Out of all social software sites I think I’ve learned the most from Flickr. I’ve also spent the most time using Flickr, likely because it solves a problem or fills a need for me. It is a fantastic social creative outlet. Wanting to learn more about Facebook, I’ve been investing more effort in it.
This afternoon I friended one of my employees.
I thought connecting with some of my staff on Facebook would not only be fun but would also be an exercise in transparency. My Facebook profile might give them a more full picture of who I am, what I do, and what I’m into. If they were at all curious. It wasn’t until I made the friends request that I remembered that transparency works both ways and that Adam, perhaps, wouldn’t be comfortable with me being in his Facebook network even though we get along really well face to face.
It turns out that he accepted the request. No surprise there, right? I called Adam as the library was closing, told him what I was thinking about and that I might blog about it. I asked him if he had any reactions to my request, and that if he thought it was weird he should be totally honest. It also turns out that he doesn’t really use Facebook and this informed his reaction to my request. Since there’s nothing really at stake for him, my friending him isn’t extremely relevant. One social software site I know he uses is goodreads. I should ask him how his answer might change if we were talking about that site instead of Facebook. Or maybe he’ll tell us in a comment.
Considering these issues tonight I’ve come up with a few tips for Facebooking (or using other social software sites) among library staff, particularly for supervisor to staff situations.

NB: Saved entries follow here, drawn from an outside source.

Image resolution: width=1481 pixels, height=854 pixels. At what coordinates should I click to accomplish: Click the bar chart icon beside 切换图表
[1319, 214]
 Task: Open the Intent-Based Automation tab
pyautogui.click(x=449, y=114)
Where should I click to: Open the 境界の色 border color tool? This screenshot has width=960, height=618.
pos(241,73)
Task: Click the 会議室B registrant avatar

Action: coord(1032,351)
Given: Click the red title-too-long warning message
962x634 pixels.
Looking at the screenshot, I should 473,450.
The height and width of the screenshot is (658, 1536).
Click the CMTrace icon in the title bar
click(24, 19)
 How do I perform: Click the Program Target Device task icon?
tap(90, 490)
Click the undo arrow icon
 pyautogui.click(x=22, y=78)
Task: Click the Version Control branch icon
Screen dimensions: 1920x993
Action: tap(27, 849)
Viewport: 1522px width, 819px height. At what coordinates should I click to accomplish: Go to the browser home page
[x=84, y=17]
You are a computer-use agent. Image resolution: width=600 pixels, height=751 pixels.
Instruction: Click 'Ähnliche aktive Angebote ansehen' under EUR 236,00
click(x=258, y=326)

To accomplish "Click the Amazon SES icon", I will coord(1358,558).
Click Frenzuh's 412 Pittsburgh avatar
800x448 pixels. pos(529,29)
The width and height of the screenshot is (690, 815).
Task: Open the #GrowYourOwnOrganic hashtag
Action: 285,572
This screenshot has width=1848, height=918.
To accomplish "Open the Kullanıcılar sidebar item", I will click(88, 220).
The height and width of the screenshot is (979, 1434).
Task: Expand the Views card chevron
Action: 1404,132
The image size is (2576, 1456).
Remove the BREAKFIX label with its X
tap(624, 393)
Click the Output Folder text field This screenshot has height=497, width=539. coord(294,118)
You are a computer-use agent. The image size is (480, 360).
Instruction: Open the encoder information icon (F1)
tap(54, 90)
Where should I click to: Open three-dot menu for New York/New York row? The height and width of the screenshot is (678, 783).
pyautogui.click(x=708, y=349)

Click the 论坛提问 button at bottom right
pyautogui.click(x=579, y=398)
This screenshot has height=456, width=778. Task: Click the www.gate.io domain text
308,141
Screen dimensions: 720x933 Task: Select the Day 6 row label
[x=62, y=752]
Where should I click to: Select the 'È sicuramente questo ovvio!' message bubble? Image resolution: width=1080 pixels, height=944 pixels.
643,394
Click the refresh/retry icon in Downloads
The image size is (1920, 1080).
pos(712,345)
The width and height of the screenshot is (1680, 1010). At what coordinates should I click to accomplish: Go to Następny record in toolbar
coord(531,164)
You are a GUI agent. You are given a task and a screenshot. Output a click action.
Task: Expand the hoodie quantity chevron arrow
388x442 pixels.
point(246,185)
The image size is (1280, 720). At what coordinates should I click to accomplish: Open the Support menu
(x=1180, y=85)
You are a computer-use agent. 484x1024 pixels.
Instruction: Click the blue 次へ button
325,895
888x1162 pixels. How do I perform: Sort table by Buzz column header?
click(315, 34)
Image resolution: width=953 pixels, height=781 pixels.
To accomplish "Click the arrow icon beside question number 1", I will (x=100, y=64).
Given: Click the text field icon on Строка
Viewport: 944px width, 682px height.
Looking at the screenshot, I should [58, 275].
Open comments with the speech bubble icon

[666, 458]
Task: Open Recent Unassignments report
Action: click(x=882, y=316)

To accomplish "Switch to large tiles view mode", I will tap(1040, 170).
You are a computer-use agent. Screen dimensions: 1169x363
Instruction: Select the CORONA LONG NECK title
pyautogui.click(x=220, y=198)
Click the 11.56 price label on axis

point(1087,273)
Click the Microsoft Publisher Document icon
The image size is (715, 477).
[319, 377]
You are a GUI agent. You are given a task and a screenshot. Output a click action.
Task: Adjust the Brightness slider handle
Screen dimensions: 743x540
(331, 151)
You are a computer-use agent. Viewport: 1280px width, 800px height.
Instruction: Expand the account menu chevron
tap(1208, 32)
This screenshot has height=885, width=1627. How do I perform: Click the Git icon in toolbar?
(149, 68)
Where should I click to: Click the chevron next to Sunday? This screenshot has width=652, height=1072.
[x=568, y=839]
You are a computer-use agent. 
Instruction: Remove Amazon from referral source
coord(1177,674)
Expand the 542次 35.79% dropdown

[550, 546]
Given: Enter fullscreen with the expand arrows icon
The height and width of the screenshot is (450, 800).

→ Ask first and state your intentions up front.
Is it for a library project? If so, is it mandatory? If it is, give employees the chance to make a special account for the project because they have the right to keep their private life private And their work life private. Is it just for fun? Being upfront about this, and not being selective about invites, will prevent awkwardness and potentially creepy situations.
→ Make it clear if Facebook (or whatever) is “work”.
Clearly most library workers have other things to do besides be on social networking sites (SNS) all day. However, encouraging library staff to play, have fun and experiment should included SNS. Especially if it is something you started!
→ Try new sites.
If a coworker thinks you’ll enjoy a site that you’re not using, give it a whirl. Explore how it might relate to library services and have a conversation. Be honest if you don’t like it too.
Putting some effort into SNS *does* lead to learning, eh? One little friending and I’ve got all this great stuff to think about!